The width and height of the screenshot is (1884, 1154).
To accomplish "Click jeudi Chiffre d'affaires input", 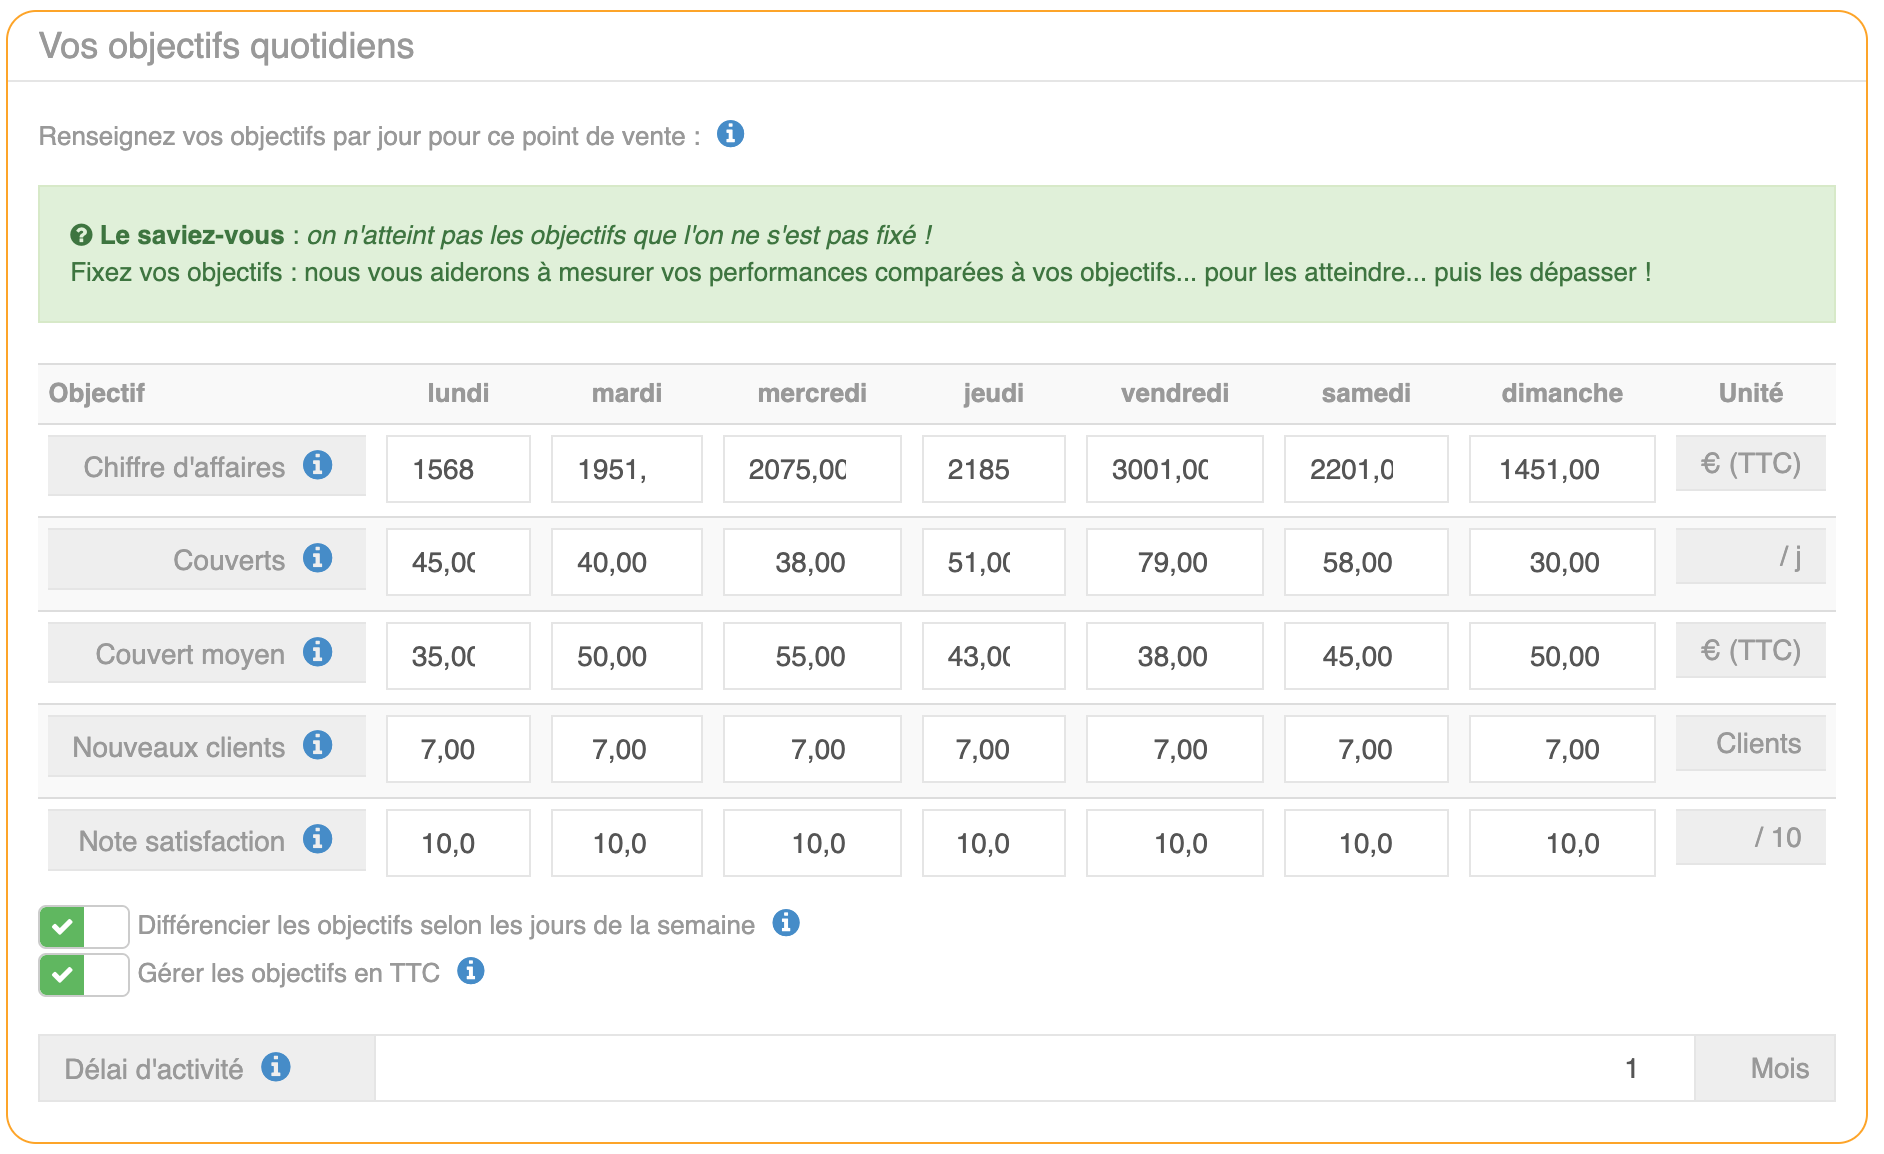I will pos(992,469).
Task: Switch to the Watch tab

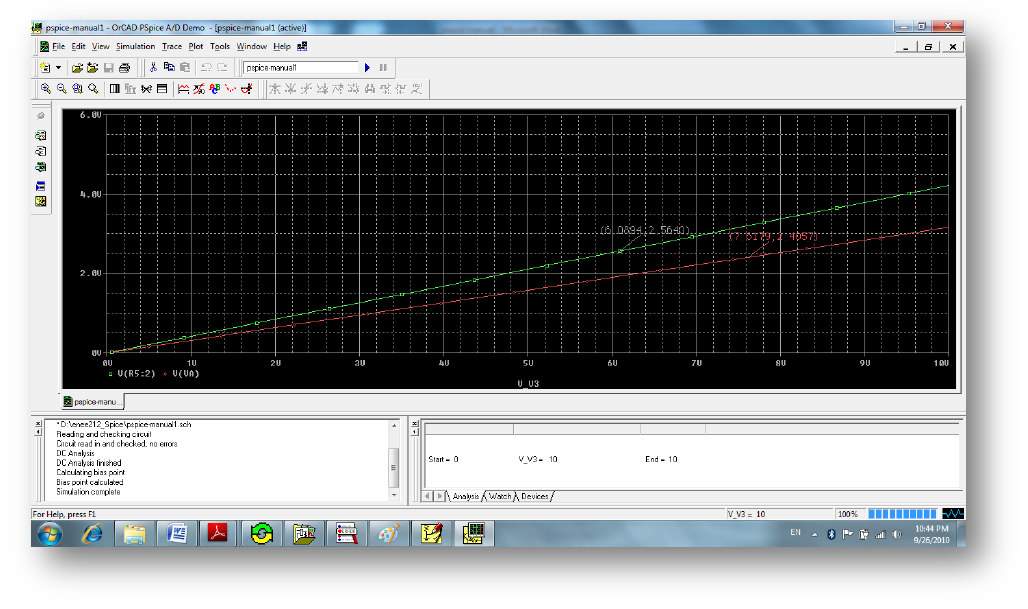Action: pyautogui.click(x=500, y=496)
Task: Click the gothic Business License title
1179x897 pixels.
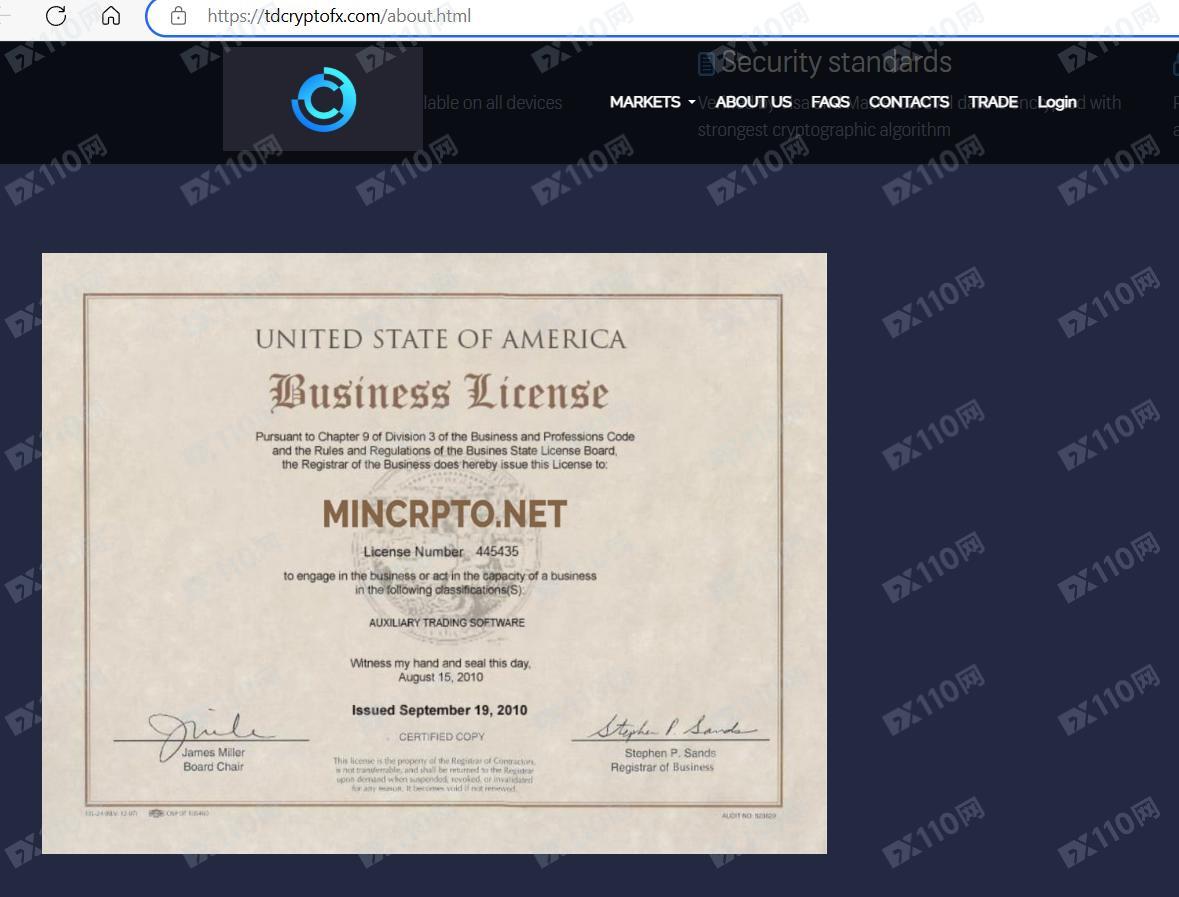Action: click(x=438, y=392)
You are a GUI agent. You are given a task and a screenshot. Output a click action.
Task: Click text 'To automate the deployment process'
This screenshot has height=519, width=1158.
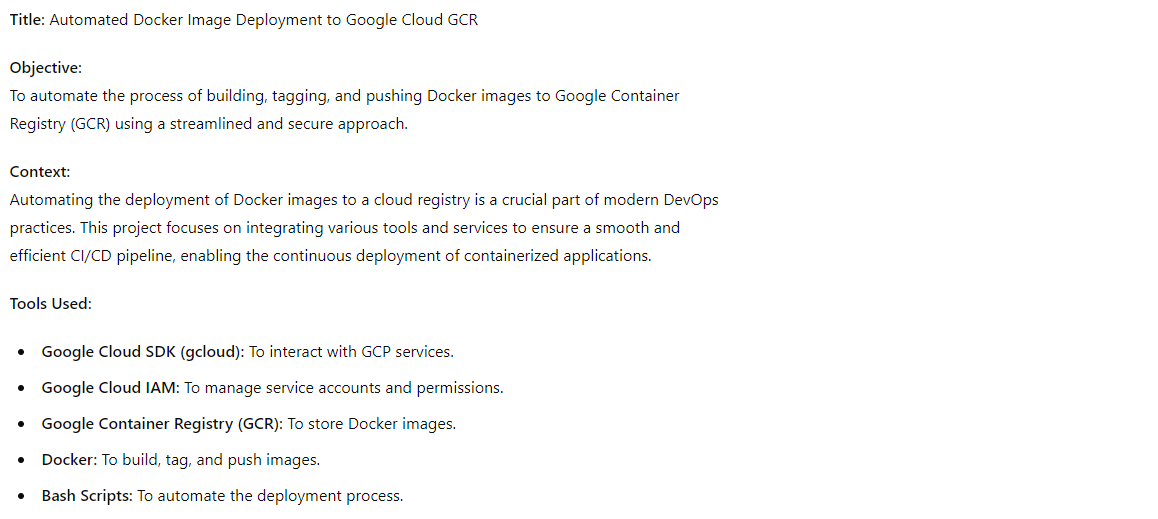[x=270, y=496]
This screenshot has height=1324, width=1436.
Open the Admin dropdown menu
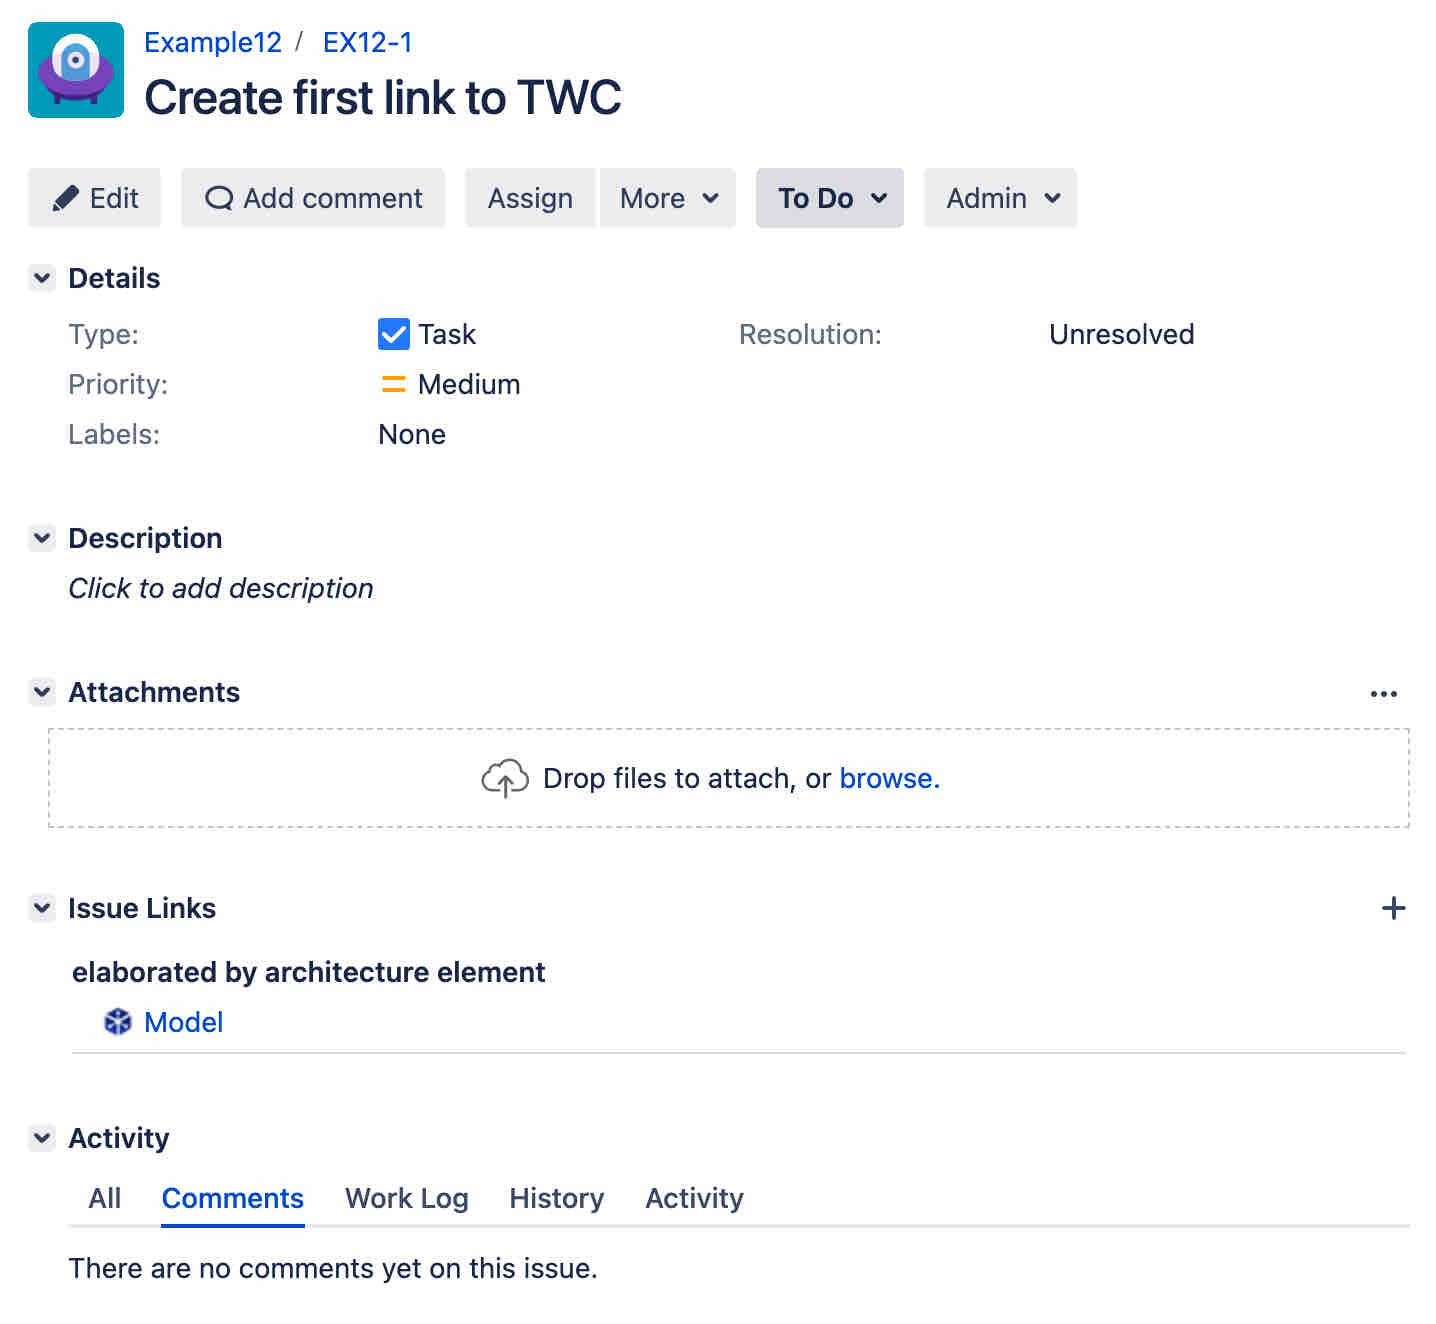1000,198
---*---
Work to complete:
Every line from the one with "Task: Click the gothic Business License title" through the end of the material above should be restated word for word, with the pictures left out.

Answer space:
Task: Click the gothic Business License title
1179x897 pixels.
Action: click(x=438, y=392)
You are a GUI agent. You are given a task and a screenshot. Output a click action.
Task: Click text 'To automate the deployment process'
This screenshot has height=519, width=1158.
[x=270, y=496]
This screenshot has height=1324, width=1436.
Open the Admin dropdown menu
1000,198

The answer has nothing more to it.